== Record set ==

== Segment start ==

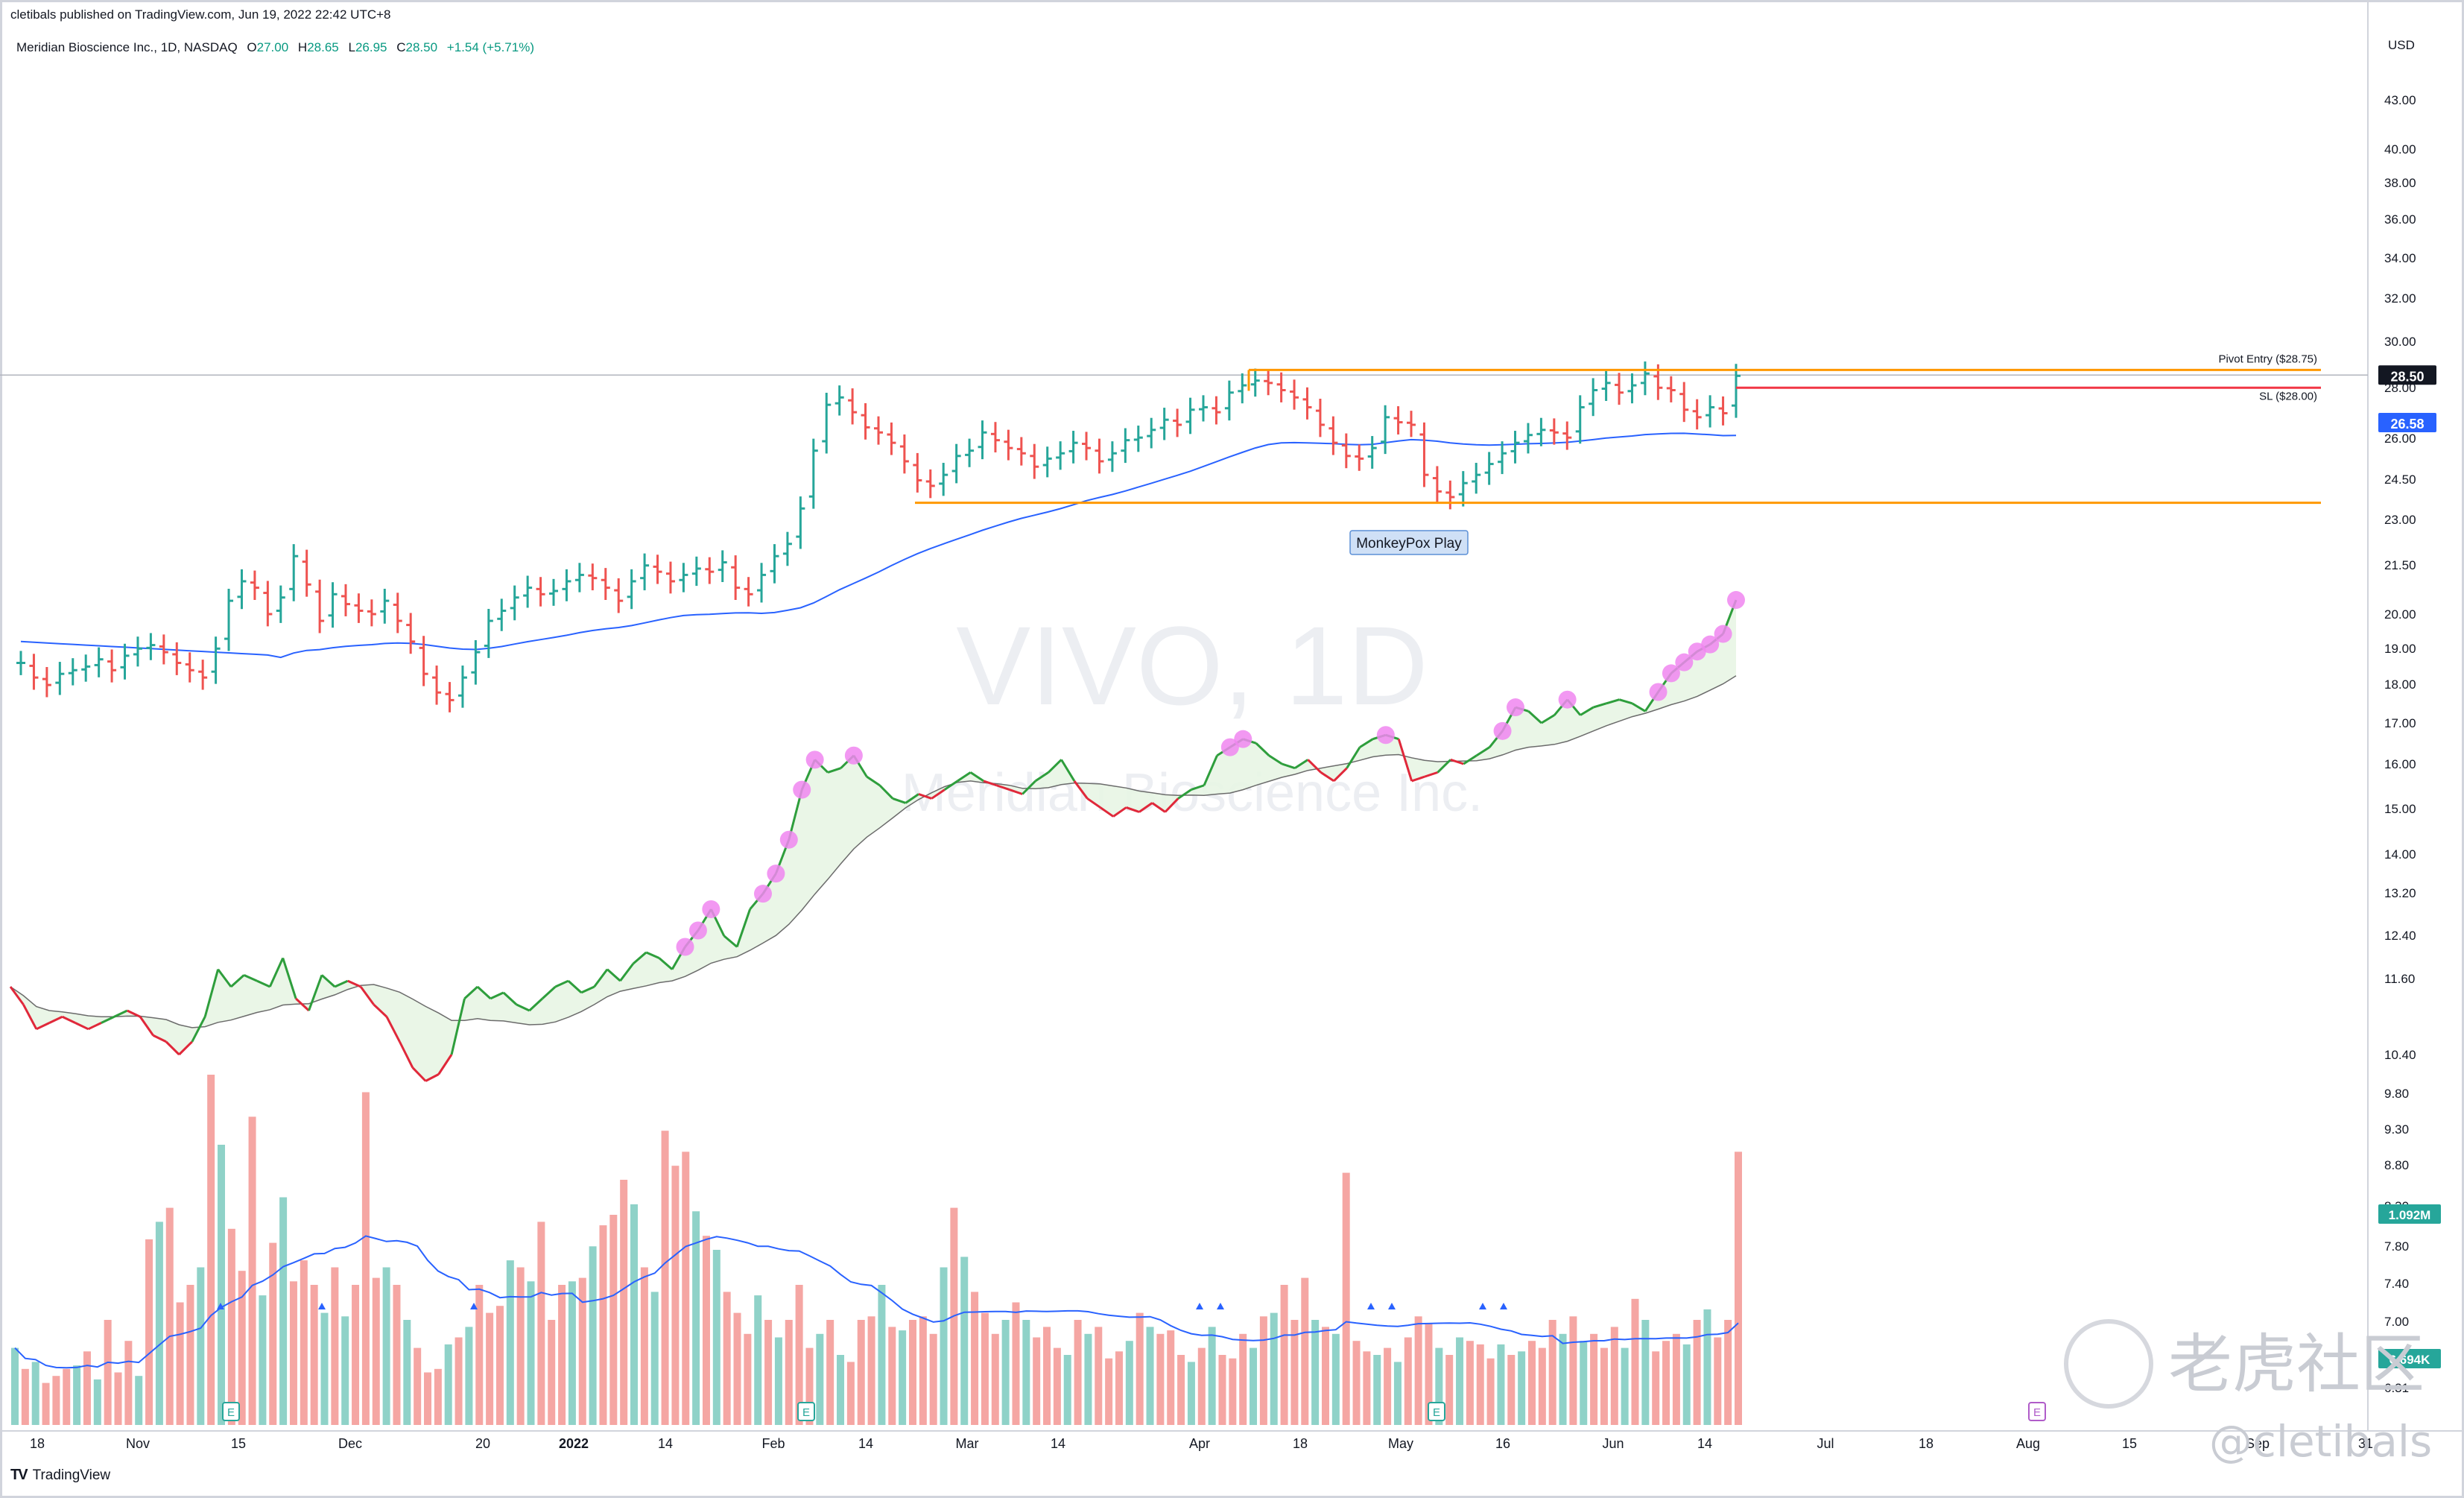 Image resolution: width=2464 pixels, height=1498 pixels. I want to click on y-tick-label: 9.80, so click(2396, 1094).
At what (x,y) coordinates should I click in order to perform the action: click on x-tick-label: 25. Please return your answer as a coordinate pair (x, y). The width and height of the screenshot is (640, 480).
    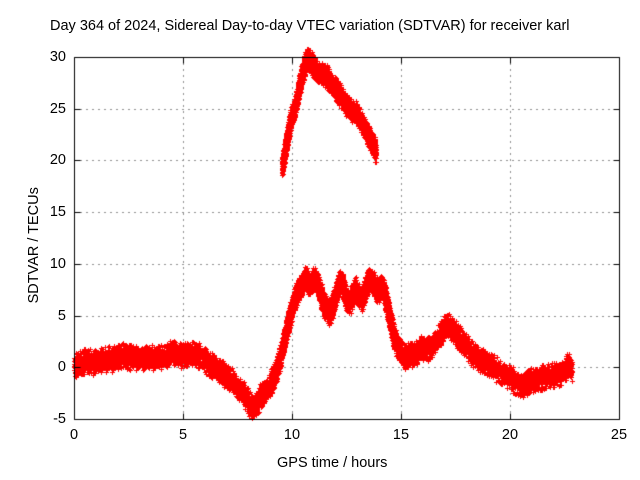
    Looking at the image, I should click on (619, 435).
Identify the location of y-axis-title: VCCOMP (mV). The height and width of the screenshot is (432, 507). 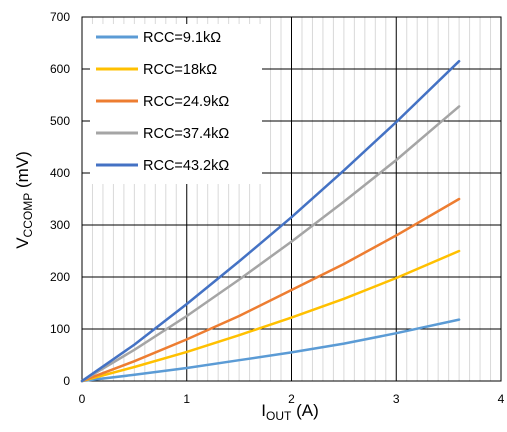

== Segment end ==
== Segment start ==

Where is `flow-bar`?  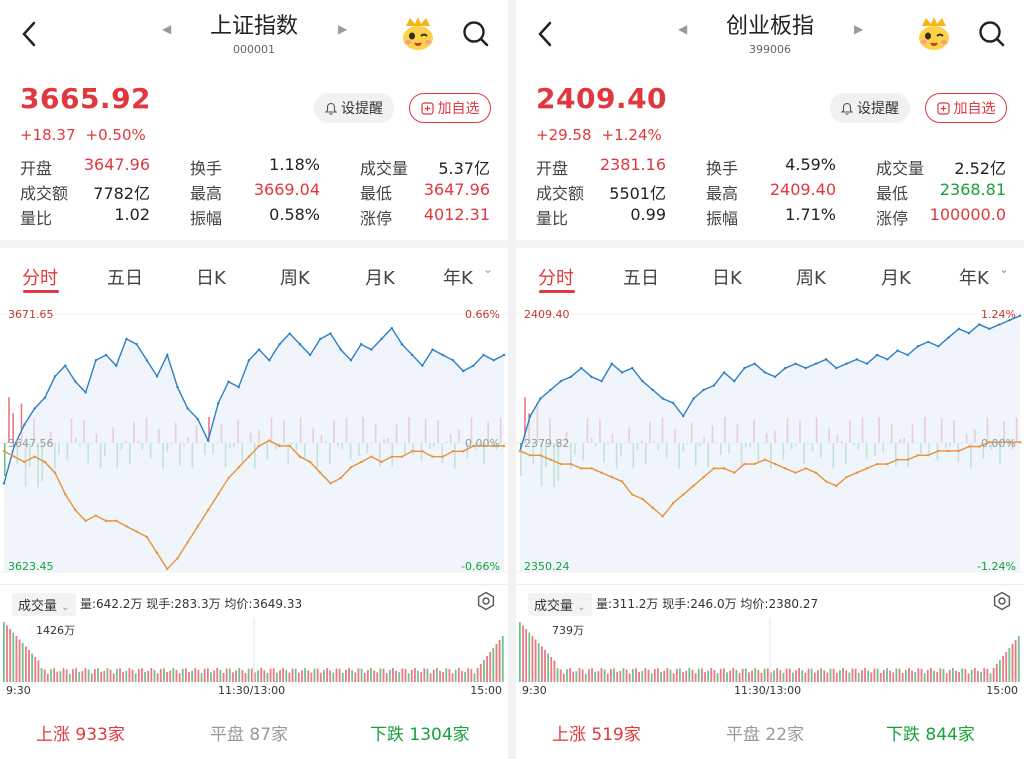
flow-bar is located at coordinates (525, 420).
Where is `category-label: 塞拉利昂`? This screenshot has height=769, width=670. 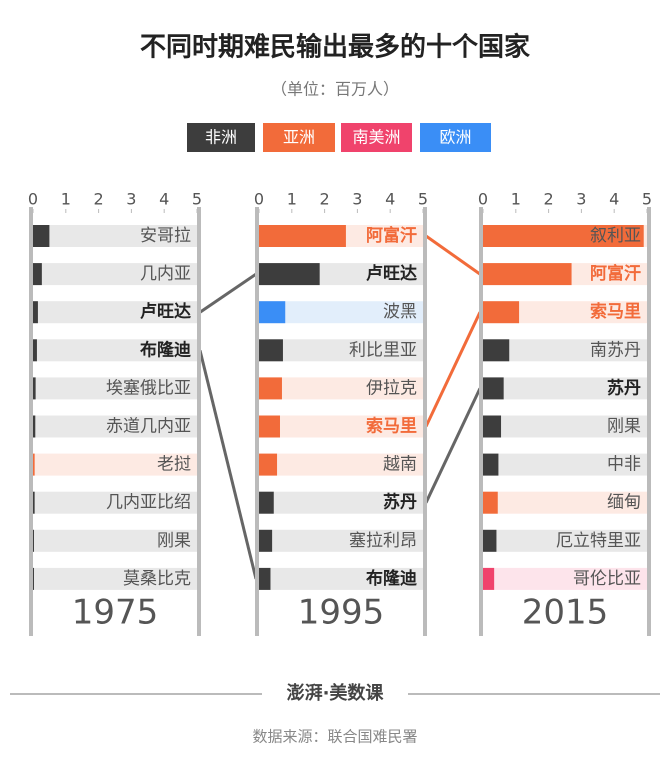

== Segment end ==

== What you should do ==
Rewrite the material from the line containing "Image resolution: width=2464" through the line containing "Identify the location" as a numbered list, both lines included, with blank lines and pictures omitted.

== Response ==
1.  Image resolution: width=2464 pixels, height=1498 pixels. I want to click on y-tick-label: 9.80, so click(2396, 1094).
2. At what (x,y) coordinates should I click in order to perform the action: click on x-tick-label: 25. Please return your answer as a coordinate pair (x, y). The width and height of the screenshot is (640, 480).
3.     Looking at the image, I should click on (619, 435).
4. Identify the location of y-axis-title: VCCOMP (mV). The height and width of the screenshot is (432, 507). 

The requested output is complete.